> **Latihan**
Ubahlah setiap baris pada semua item di bawah menjadi daftar bernomor tanpa menyertakan baris kosong. Gambar tidak perlu dimasukkan ke dalam hasil.

> **Bahan yang Disediakan**
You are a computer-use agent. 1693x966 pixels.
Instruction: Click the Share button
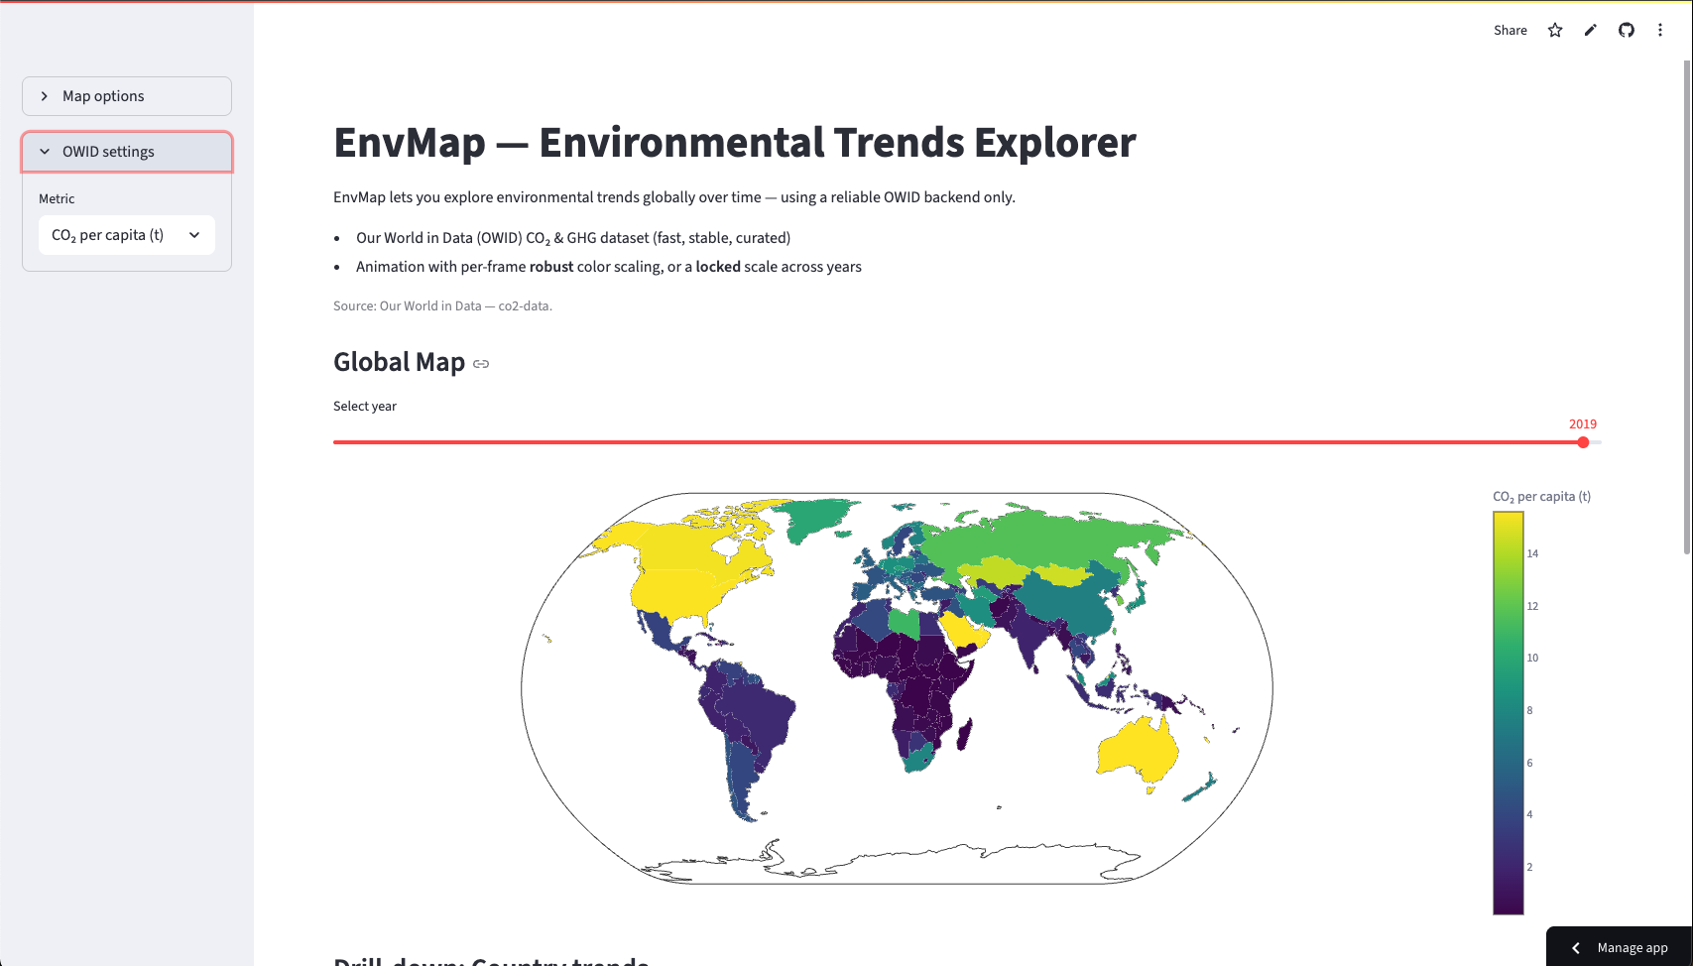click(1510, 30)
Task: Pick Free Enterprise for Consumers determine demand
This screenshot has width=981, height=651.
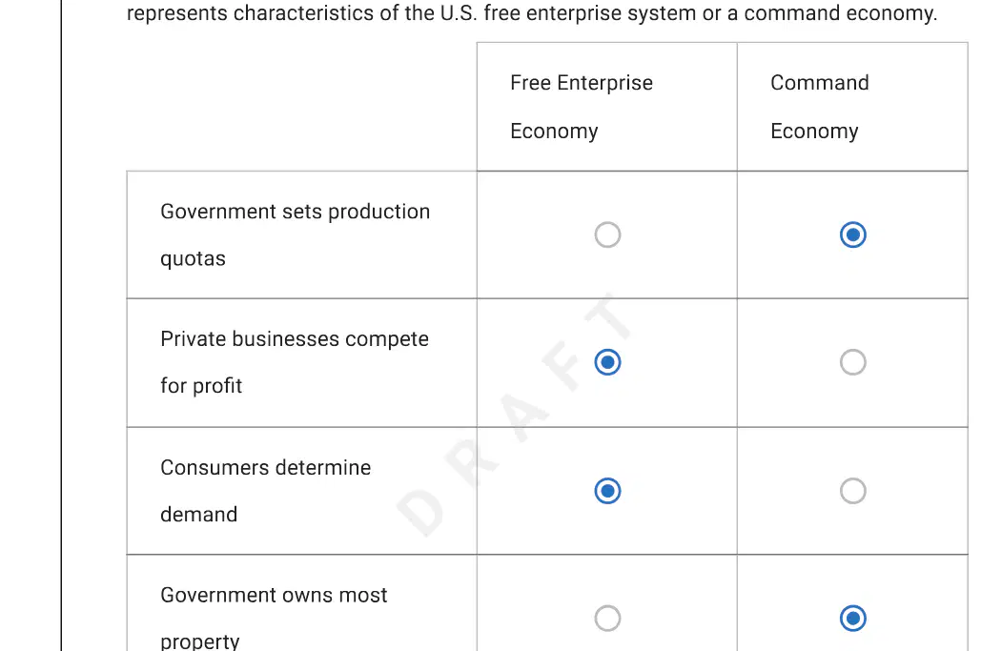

> **Hasil**
1. You are a computer-use agent. 1693x966 pixels.
2. Instruction: Click the Share button
3. click(1510, 30)
4. Task: Pick Free Enterprise for Consumers determine demand
5. This screenshot has width=981, height=651.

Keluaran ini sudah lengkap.